GDPR / Data Retention Policy

This document describes what personal data KubeIntellect stores, how long it is kept, and how to handle data subject requests.


What is stored

KubeIntellect uses LibreChat as its chat frontend. LibreChat persists data in MongoDB (LibreChat database). The following collections contain personal data:

Collection Personal data stored Retention subject
users Email, username, hashed password, avatar URL, auth tokens, created/updated dates No (account data)
sessions Session token, user ID, expiry timestamp Yes — expired sessions purged automatically by MongoDB TTL index
conversations User ID, conversation title, model name, created/updated timestamps Yes — purged after retentionDays
messages User ID, conversation ID, message text (user prompts + AI responses), timestamps Yes — purged after retentionDays
files User ID, filename, storage path, MIME type, created timestamp Yes — purged after retentionDays

Sensitive content: The messages collection contains the full text of every user prompt and every AI response. This is the highest-risk collection from a GDPR perspective.


Retention policy

Default retention: 365 days (configurable via Helm gdprRetention.retentionDays).

Purge is performed by a Kubernetes CronJob (gdpr-retention) that runs daily at 02:00 UTC. It deletes documents from messages, conversations, and files where createdAt is older than the retention window.

User accounts (users) are not automatically deleted. Account deletion must be performed manually or via a future self-service endpoint.


Ingress / access logs

Azure App Gateway and nginx ingress both log request paths and, in some configurations, request bodies. These logs may capture fragments of user prompts.
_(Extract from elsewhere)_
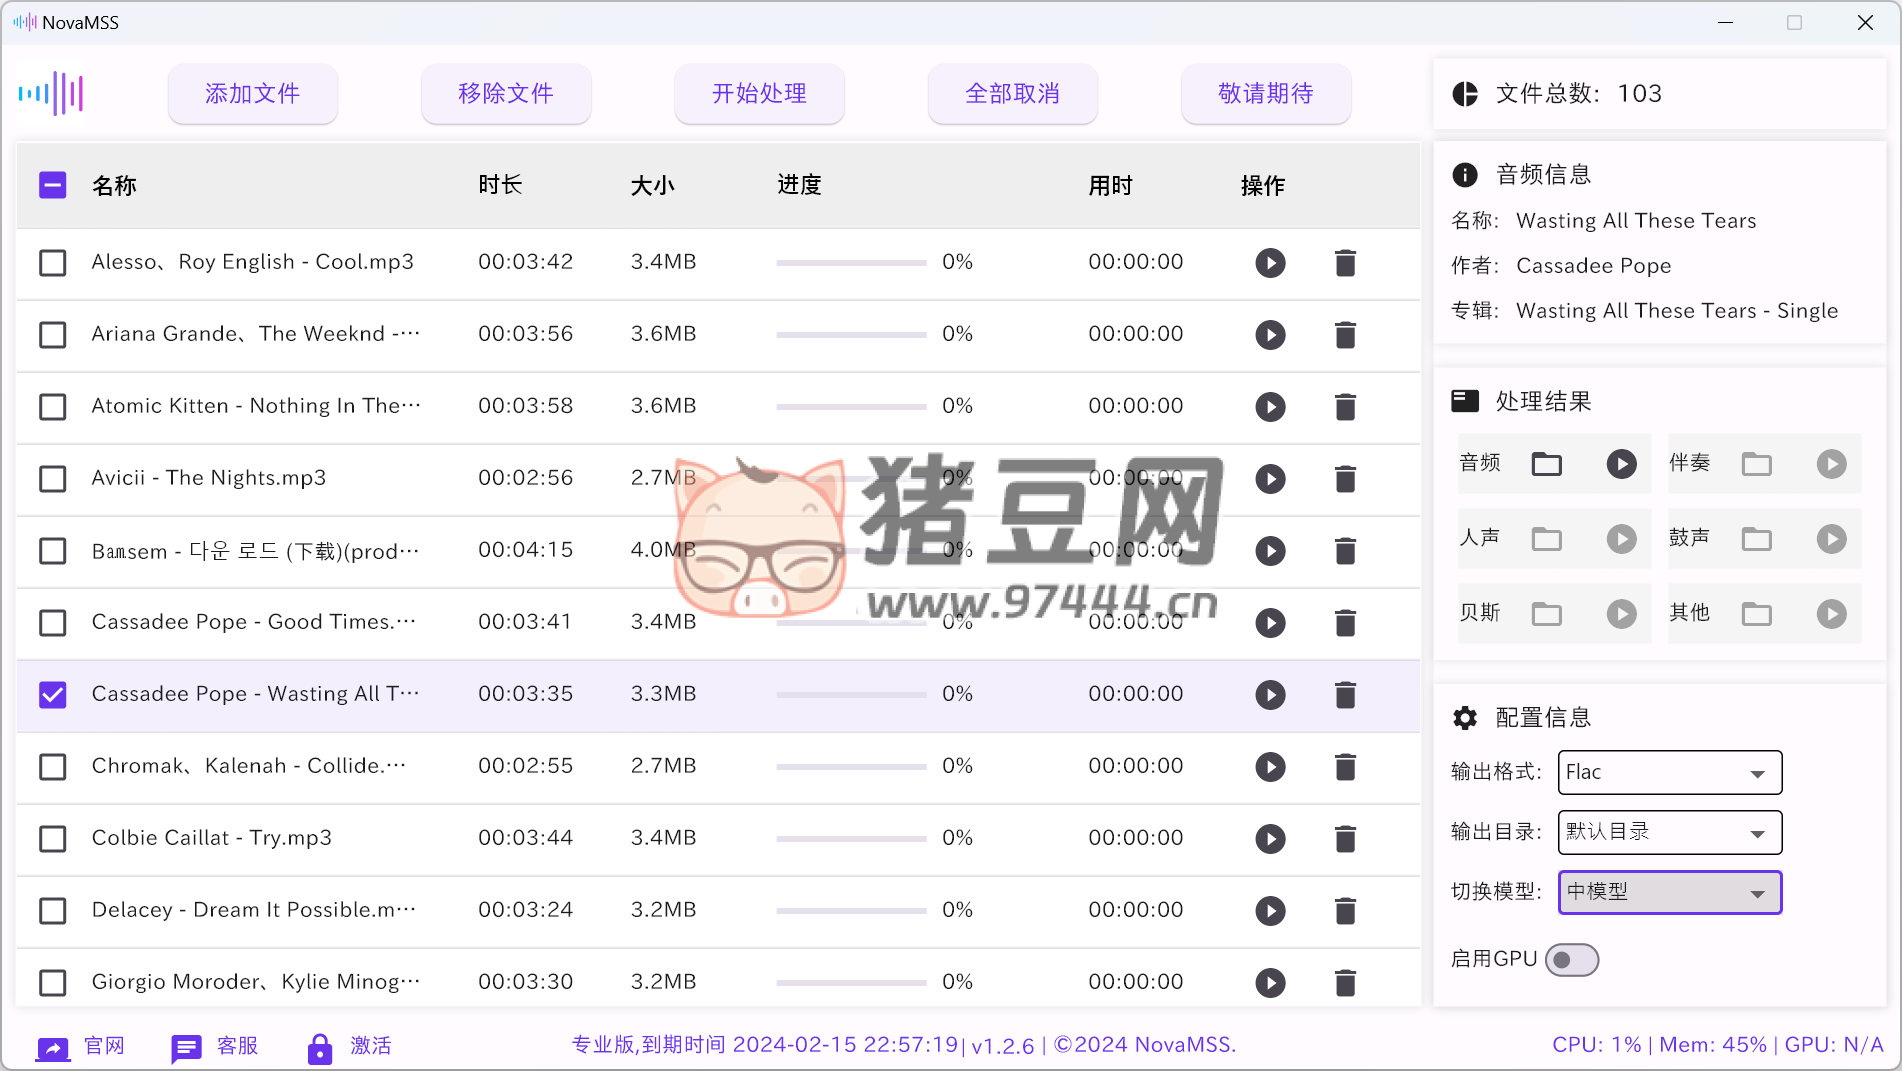
Task: Open the 官网 website icon link
Action: coord(53,1047)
Action required per environment:

  • Azure App Gateway: Set log retention to ≤ 90 days in the Diagnostic Settings blade (Storage Account → Lifecycle Management policy).
  • nginx ingress: Configure logrotate or a log-shipper retention policy; default is unbounded. Set log_format to exclude the request body if full logging is enabled.
  • Loki (Promtail): Set retention_period in the Loki limits_config to match the chosen retention window. Default Kind install has no retention limit.

Data subject requests

Export a user's data

scripts/ops/export_chat_logs.sh --user <email_or_user_id> --output /tmp/export.json

The script exports all conversations and messages for the given user as a single JSON file suitable for delivery to the data subject.

Delete a user's data

To delete all chat history for a user (does not delete the account):

scripts/ops/export_chat_logs.sh --user <email_or_user_id> --delete

To also delete the account:

# Connect to MongoDB and remove the user document
kubectl exec -n kubeintellect deploy/mongodb -- mongosh LibreChat \
  --eval 'db.users.deleteOne({ email: "<email>" })'

Configuration

Retention is controlled by the gdprRetention block in the Helm values files:

gdprRetention:
  enabled: true
  retentionDays: 365          # purge data older than this many days
  schedule: "0 2 * * *"      # cron schedule (default: 02:00 UTC daily)
  mongoUri: "mongodb://mongodb:27017/LibreChat"

Set enabled: false to disable automatic purging (not recommended for production).